You’ve researched this thoroughly with a range of political actors, scholars and voters. What was their most persistent or darkest fear concerning the Electoral College and democracy in general?

I think the most persistent one is the feeling that most Americans feel: that they’re ignored in the presidential election, and the damage that does to our democracy. That came from across the board: Democrats, Republicans, everywhere. That is the No. 1 harm that the Electoral College causes, even when the candidate who wins the Electoral College also wins the popular vote. Because the winner-take-all laws that 48 states use means that only a small handful of battleground states matter in any election and that means 80 percent of Americans — more than 100 million voters — are essentially disregarded. That sense of being ignored, of your concerns not mattering to the candidate who’s running for the top job in the country, or to the president him- or herself who’s in office, promulgating policy — the idea that you don’t matter to that person and essentially don’t exist to them is extremely corrosive and harmful to democracy, even more than this fear of a popular vote loser winning an election, which is unsettling in itself. Every time that happens, it’s a trauma to a modern democracy.

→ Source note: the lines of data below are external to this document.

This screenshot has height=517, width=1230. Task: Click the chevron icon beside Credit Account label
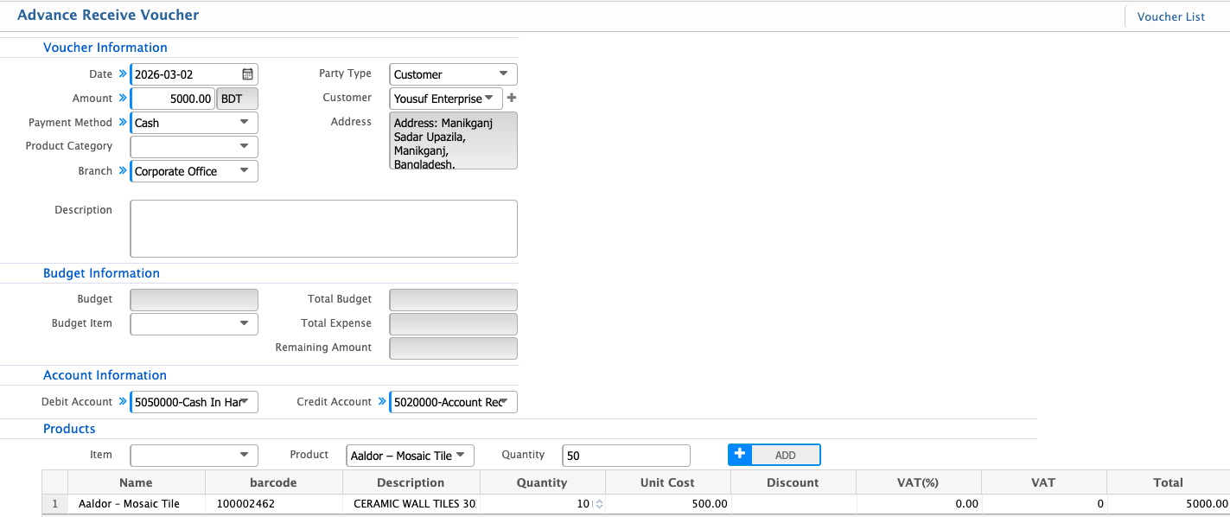tap(380, 401)
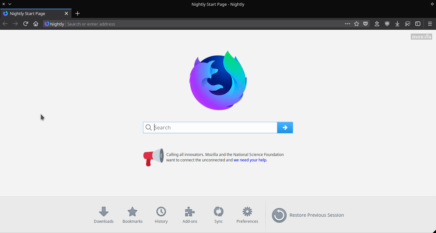Take a screenshot with the scissors icon

tap(408, 24)
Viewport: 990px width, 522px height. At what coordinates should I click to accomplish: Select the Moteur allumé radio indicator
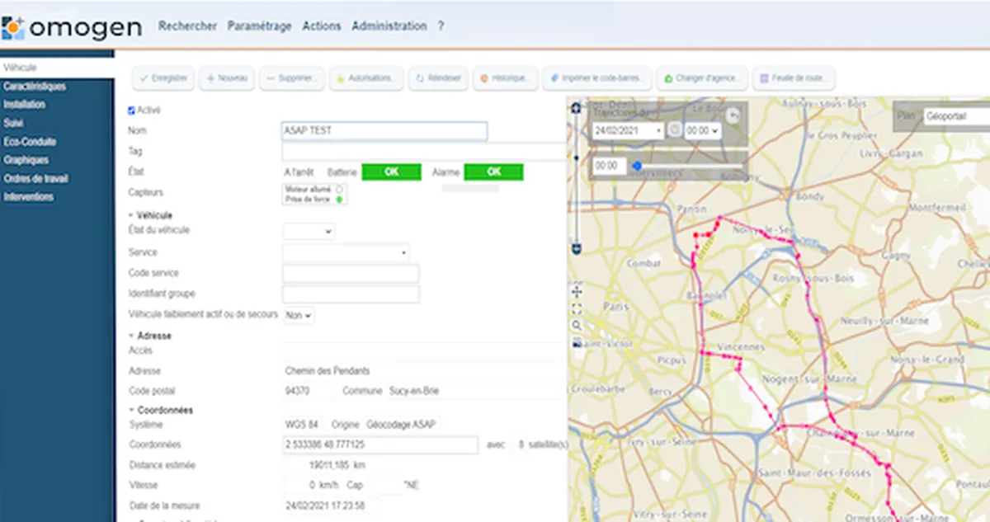tap(339, 189)
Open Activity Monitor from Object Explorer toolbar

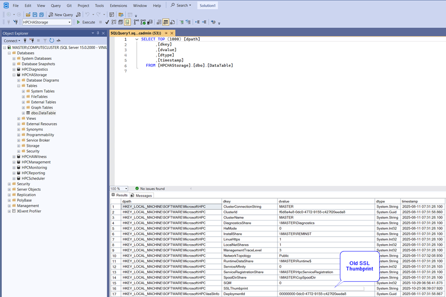pos(58,41)
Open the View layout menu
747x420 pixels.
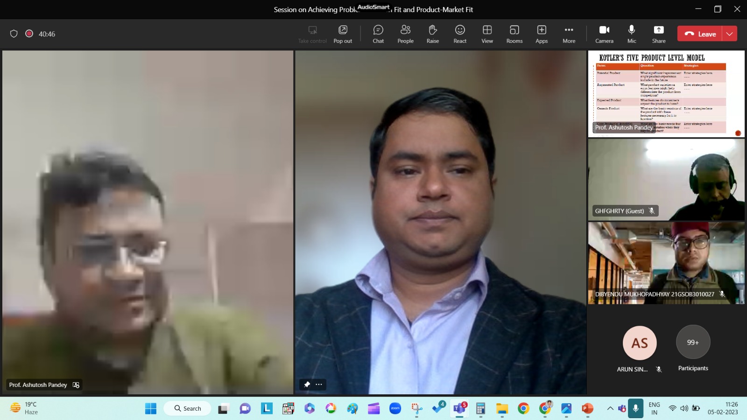click(x=487, y=34)
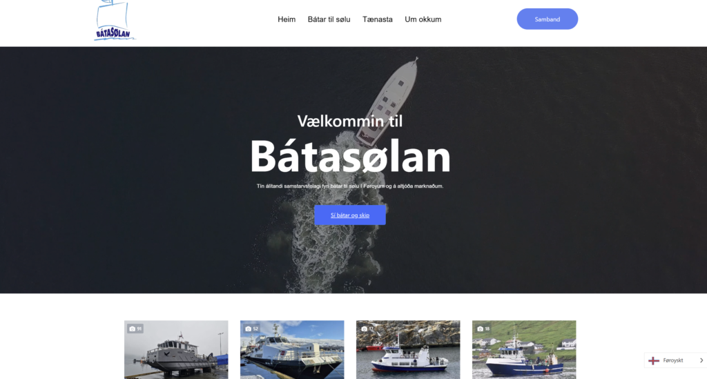Click the 52 photos camera icon
The width and height of the screenshot is (707, 379).
(x=248, y=329)
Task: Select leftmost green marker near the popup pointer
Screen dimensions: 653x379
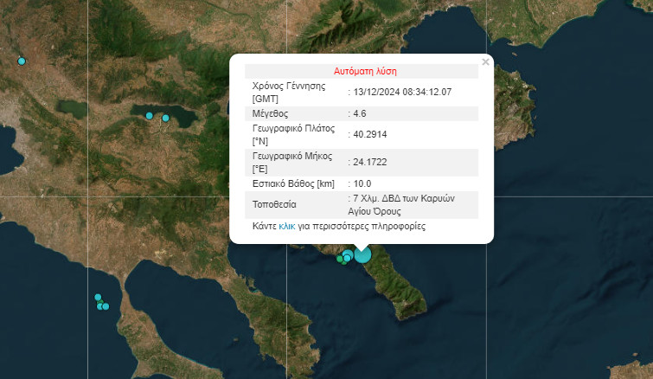Action: pyautogui.click(x=340, y=259)
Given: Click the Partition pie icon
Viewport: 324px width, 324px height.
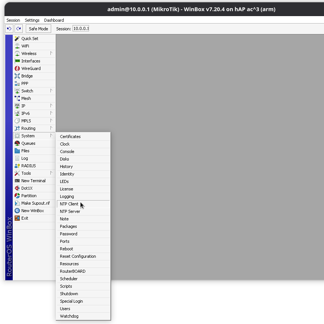Looking at the screenshot, I should pyautogui.click(x=17, y=196).
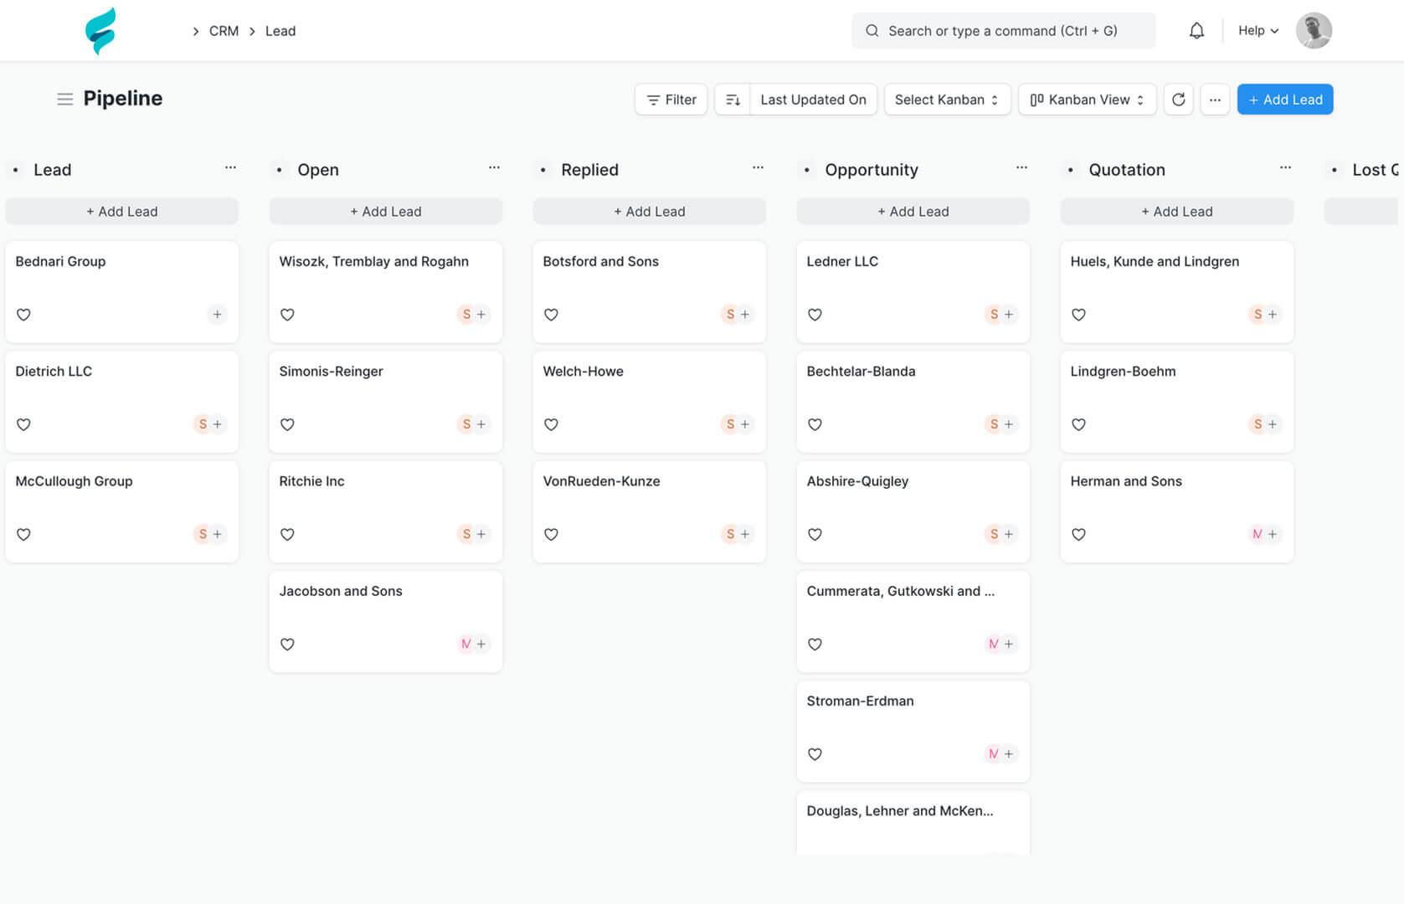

You write, “Winner-take-some is only appealing when you’re not the winner.” We are so partisan now that the argument that the direct popular vote campaign is a nonpartisan effort works against it in many quarters.

People are really dug in on both sides, and people are not looking for, you know, “Let’s all hold hands and come back together as Americans.” On the left and the right, there’s a real antagonism and mistrust and a feeling that we can’t work together, right? And that nothing’s going to happen unless one party or another takes total control and essentially vanquishes the enemy. I get that. I get the feeling, I get the mistrust. At the same time, I think we’re not going to survive very long if that is our driving energy. We have to get to a place where there is mutual agreement on rules and facts and what we are trying to do as a country, and what our values are. We can argue forever about policies and politics. But some baseline values have to be agreed on if we’re going to survive into the 21st century. To me, political equality and majority rule are two things we have to agree on. I just don’t think we can survive without agreement on that.

It seems most pertinent as democracy’s threatened around the world.

Exactly. We talk about being the democratic light to the rest of the world; if we’re going to be that, we have to live out our principles. Sure, I’m scared. But I’m also hopeful. When I read the day-to-day news, I get very dispirited and sad and hopeless in many ways. Then when I read the arc of American history, I get more hopeful.